# Wild Allgator?



## naclh2oDave (Apr 8, 2008)

A friend of mine gave me several pounds of wild gator meat. I have never actually cooked wild gator before. Any suggestions for preparation and recipes?


----------



## TheRoguePirate (Nov 3, 2011)

cook in large wok style pan, penut oil on medium. bread it like chicken, just not too much. only cook till a LIGHT golden brown, if its actually to dark the meat gets tough and chewy. Im jealous!!!


----------



## SouthAlabamaSlayer (Oct 13, 2011)

Blacken Or fry like fish and make into gator tacos.


----------



## tyler0421 (Jan 10, 2008)

Take it and marinate it in beer brat mustard and beer for a couple hours and then use waterever batter you desire and throw it in the fryer. Had some Saturday like this and it was awsome. Actually did some wild turkey breast the same way...

== Written task 1 ==
In the alligator thread, what happens to the meat if it is fried too dark?
The alligator thread and the listing are unrelated.

== Entries provided ==
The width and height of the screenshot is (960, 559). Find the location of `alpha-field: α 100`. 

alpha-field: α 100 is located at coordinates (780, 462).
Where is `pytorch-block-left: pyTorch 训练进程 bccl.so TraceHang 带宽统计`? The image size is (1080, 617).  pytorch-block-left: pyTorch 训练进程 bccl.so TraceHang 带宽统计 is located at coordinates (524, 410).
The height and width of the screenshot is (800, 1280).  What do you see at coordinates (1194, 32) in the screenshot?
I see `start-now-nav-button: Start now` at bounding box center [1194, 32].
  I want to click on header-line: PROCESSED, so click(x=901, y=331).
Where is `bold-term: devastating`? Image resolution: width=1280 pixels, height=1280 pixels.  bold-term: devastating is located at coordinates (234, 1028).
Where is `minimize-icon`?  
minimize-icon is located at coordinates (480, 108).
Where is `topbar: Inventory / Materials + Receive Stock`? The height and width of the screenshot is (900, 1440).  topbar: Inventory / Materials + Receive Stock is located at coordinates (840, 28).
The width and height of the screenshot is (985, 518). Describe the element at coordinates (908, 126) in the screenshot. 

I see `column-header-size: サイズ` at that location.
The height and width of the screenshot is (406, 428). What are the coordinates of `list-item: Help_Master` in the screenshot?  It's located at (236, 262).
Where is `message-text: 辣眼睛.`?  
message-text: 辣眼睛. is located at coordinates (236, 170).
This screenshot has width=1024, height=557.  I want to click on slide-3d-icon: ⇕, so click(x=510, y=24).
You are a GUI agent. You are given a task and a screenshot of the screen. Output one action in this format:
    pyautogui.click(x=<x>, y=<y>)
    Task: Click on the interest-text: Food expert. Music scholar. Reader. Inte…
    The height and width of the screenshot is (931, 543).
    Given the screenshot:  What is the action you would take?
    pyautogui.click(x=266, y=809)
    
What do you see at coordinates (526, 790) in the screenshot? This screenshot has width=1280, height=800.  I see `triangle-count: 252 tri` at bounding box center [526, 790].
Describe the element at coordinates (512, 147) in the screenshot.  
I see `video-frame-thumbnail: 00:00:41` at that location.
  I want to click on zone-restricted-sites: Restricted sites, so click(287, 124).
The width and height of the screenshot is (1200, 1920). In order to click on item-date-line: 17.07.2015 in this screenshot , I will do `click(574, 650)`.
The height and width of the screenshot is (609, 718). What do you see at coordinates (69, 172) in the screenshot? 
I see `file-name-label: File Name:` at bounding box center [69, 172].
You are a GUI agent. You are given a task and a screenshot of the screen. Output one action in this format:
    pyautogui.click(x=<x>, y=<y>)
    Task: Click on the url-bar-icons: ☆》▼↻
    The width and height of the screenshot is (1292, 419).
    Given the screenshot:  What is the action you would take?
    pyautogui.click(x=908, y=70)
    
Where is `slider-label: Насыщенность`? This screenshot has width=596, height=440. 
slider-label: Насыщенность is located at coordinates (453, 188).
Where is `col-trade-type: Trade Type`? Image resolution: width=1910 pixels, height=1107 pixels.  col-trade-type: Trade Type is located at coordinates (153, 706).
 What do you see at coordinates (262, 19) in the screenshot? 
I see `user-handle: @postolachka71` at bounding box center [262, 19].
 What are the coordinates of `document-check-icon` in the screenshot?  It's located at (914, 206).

== Written task 2 ==
Please report every line of the listing that contains the string "center". Case counts.

== Problem solution 1 ==
It gets tough and chewy.

== Problem solution 2 ==
I see `start-now-nav-button: Start now` at bounding box center [1194, 32].
What do you see at coordinates (526, 790) in the screenshot? This screenshot has width=1280, height=800.  I see `triangle-count: 252 tri` at bounding box center [526, 790].
I see `file-name-label: File Name:` at bounding box center [69, 172].
I see `user-handle: @postolachka71` at bounding box center [262, 19].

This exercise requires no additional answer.